Pierre-Simon Laplace(ラプラス):1749〜1827

 われわれは、宇宙の現在の状態はそれに先立つ状態の結果であり、それ以後の状態の原因であると考えなければならない。ある知性が、与えられた時点において、自然を動かしているすべての力と自然を構成しているすべての存在物の各々の状況を知っているとし、さらにこれらの与えられた情報を分析する能力をもっているとしたならば、この知性は、同一の方程式のもとに宇宙のなかの最も大きな物体の運動も、また最も軽い原子の運動をも包摂せしめるであろう。この知性にとって不確かなものはなに一つないであろうし、その目には未来も過去と同様に現存することであろう。人間の精神は、天文学に与えることができた完全さのうちに、この知性のささやかな素描を提示している。

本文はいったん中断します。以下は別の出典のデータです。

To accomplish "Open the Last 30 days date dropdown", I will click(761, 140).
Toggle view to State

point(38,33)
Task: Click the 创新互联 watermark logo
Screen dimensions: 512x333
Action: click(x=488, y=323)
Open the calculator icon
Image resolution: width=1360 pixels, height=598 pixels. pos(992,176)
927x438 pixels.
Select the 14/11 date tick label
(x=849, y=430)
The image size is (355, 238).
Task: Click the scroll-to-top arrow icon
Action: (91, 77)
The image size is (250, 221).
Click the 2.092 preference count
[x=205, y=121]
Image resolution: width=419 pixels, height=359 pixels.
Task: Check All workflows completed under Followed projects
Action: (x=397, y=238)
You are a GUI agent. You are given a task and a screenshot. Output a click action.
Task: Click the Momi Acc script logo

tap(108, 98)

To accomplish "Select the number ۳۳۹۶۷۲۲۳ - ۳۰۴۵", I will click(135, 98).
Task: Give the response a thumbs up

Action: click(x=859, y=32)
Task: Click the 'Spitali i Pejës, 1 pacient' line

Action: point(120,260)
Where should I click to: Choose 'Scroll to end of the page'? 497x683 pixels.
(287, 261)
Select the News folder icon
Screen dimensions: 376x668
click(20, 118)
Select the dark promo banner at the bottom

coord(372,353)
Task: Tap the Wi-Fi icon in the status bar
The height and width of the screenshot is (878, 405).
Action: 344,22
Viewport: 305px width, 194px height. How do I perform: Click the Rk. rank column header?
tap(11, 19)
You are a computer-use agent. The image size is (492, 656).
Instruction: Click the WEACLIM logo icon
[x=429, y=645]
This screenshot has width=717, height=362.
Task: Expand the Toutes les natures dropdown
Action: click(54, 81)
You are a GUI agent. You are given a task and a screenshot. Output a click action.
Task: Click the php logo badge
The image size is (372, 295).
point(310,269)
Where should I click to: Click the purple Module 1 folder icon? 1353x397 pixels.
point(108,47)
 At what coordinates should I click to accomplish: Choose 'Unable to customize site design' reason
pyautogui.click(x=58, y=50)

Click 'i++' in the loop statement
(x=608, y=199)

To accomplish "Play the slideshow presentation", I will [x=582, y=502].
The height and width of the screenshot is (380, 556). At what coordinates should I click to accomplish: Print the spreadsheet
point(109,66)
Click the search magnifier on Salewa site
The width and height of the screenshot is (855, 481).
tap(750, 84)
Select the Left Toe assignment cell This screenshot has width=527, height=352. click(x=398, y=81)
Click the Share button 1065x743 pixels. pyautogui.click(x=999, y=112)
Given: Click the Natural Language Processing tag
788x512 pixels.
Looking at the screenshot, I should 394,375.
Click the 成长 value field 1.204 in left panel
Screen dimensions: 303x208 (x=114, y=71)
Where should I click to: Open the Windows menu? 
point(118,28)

ラプラス:著、内井惣七:訳「確率の哲学的試論」(岩波文庫)p.10

 ラプラスは1749年に、ノルマンディ地方のボーモンで生まれた。 「天体力学」で、ニュートン力学を洗練し、決定論的力学観を確立した。
 ラプラスは、ナポレオン体制下では、元老員議員、内務大臣などの要職に任命された。 一方、王政復古後にはルイ18世によって、貴族に叙せられている。 このようなところがスタンダール から節操がない、卑怯であると批判されるのだろう。